The "Motif width" determines the length of the putative binding sites and must thus not exceed the length of the shortest input sequence.

"Motif order(s)" expects a String of comma-separated integers. The number of integers determines the number of mixture components (of the motif model) and their values determine the corresponding model order.
For example, if this parameters is set to *1,2,0*, a three-component mixture with different maximal model orders in each component is used for the motif. 

If *Update motif type parameters* is true, the occurrence probability of every mixture component is dynamically updated during the iterative search. Otherwise every component is assumed to occur with equal probability.  

The "Flanking order" has the same meaning as in **DeNovoMoDe** and is thus only relevant if the input sequences are longer than "Motif width".

"Both strands" determines whether the motif model(s) should be inferred from both strands. If *false*, only the forward strand is taken into account. 

The default values for "Initial iterations", "Additional iterations" and "Restarts" are relatively small values which are, however, in many cases sufficient for finding a motif (if present in the data).
Increasing the number of restarts is typically the most promising option to increase the probability of finding a hard-to-spot pattern.

"Memoization" determines whether the memoization technique for speeding up structure learning (without affecting the optimal result itself) as described in
should be used. It does not change the obtained result and can yield significant speedups when the model order is large.
However, it can then also require substantially more RAM. Disabled by default.  
For details about the technique see:
R. Eggeling, M. Koivisto, I. Grosse. Dealing with Small Data: On the Generalization of Context Trees. *Proceedings of the 32th International Conference on Machine Learning (ICML)*. JMLR: Workshop and Conference Proceedings volume 37, 2015.

"Pruning" determines whether pruning techniques for speeding up exact structure learning of PCTs should be used. They do not change the obtained result and typically yield significant speedups for highly structured data.
However, in the worst case when data is near to uniform such in the early stages of an iterative search pruning can slightly slow down the algorithm.
Enabled by default. For details about the techniques see:
R. Eggeling, M. Koivisto. Pruning Rules for Learning Parsimonious Context Trees. *Proceedings of the 32th Conference on Uncertainty in Artificial Intelligence (UAI)*. AUAI press, 2016.

If no "Name" is specified, it is set by default to "FlexibleMode".

The tool returns
(i) a logfile containing the scores of all iteration steps in the stochastic search for evaluating whether the parameter values for "Initial iterations", "Additional iterations" and "Restarts" have been sufficient or not.

━━━━━━

▶ **Try it**
How would you say this sentence from the motif-search parameter notes in Spanish: "Increasing the number of restarts is typically the most promising option to increase the probability of finding a hard-to-spot pattern."

▶ **Collected material**
━━━━━━

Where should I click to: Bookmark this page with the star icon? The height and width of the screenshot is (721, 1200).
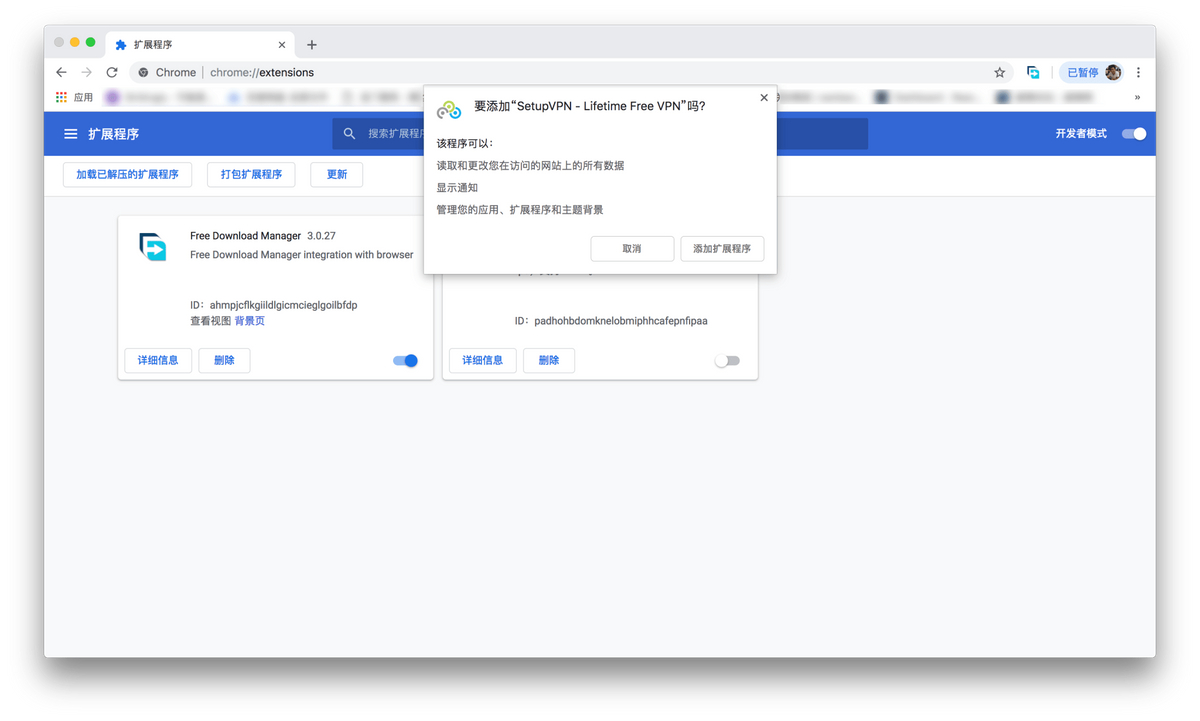point(999,72)
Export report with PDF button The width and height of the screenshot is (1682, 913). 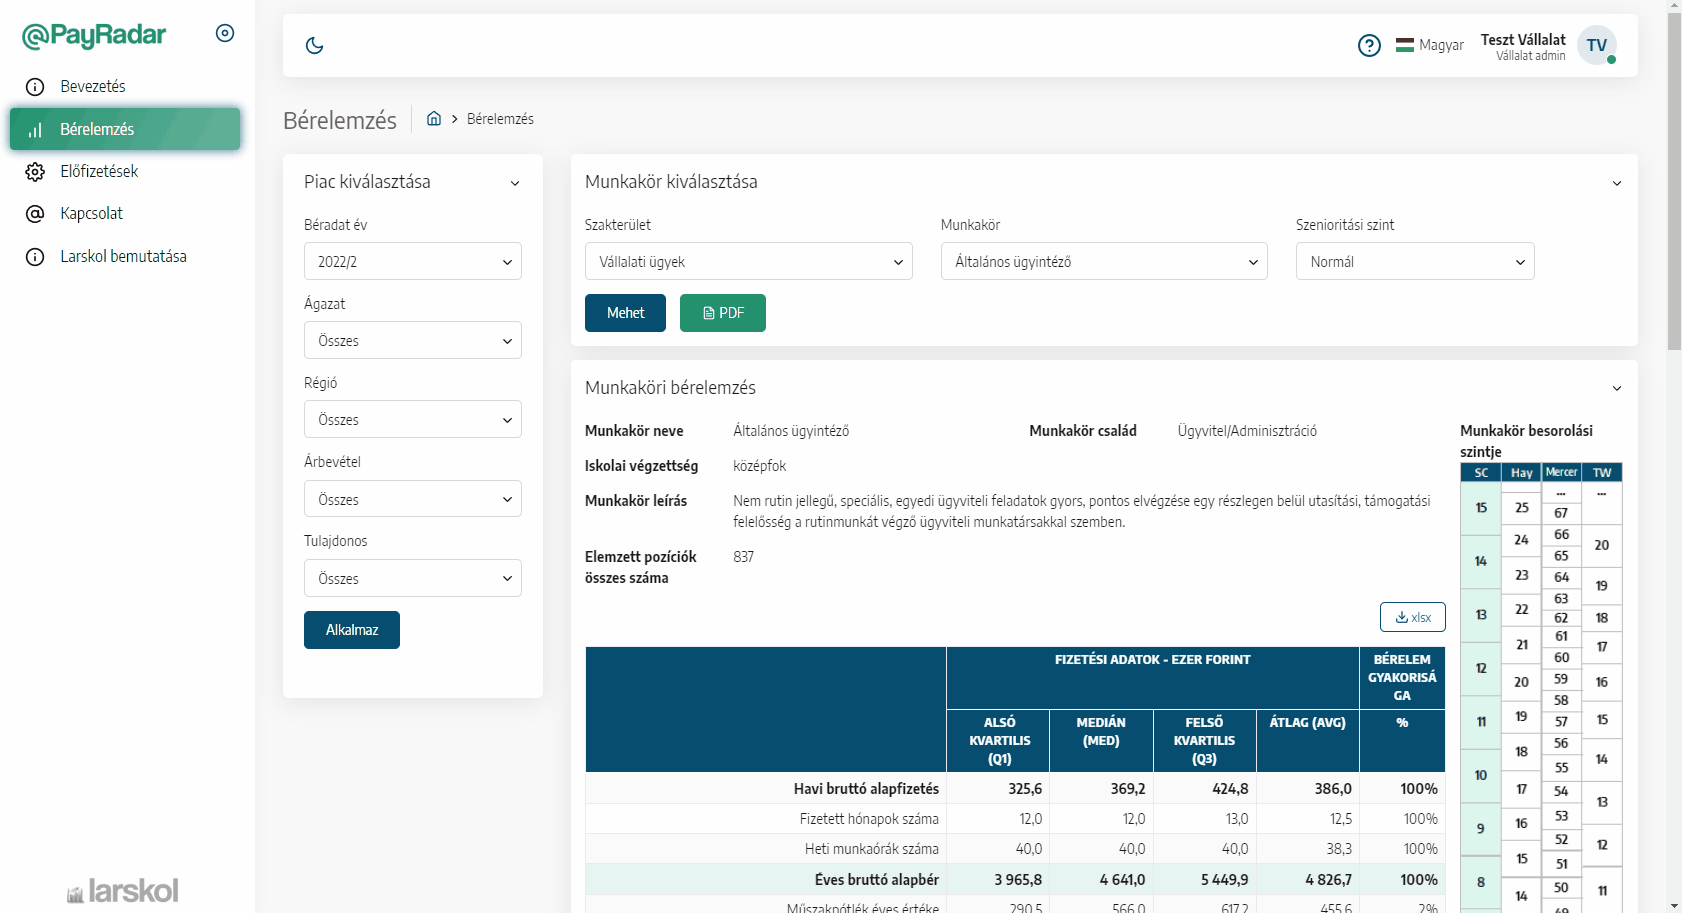[722, 313]
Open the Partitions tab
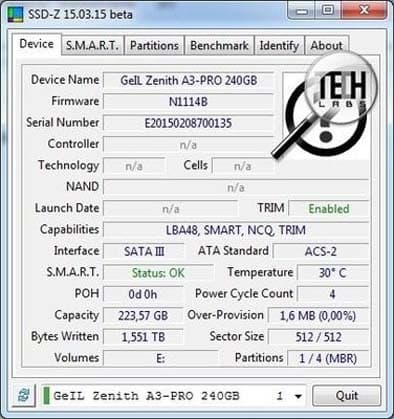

━━━━━━

▶ **Answer space**
Aumentar el número de reinicios suele ser la opción más prometedora para incrementar la probabilidad de encontrar un patrón difícil de detectar.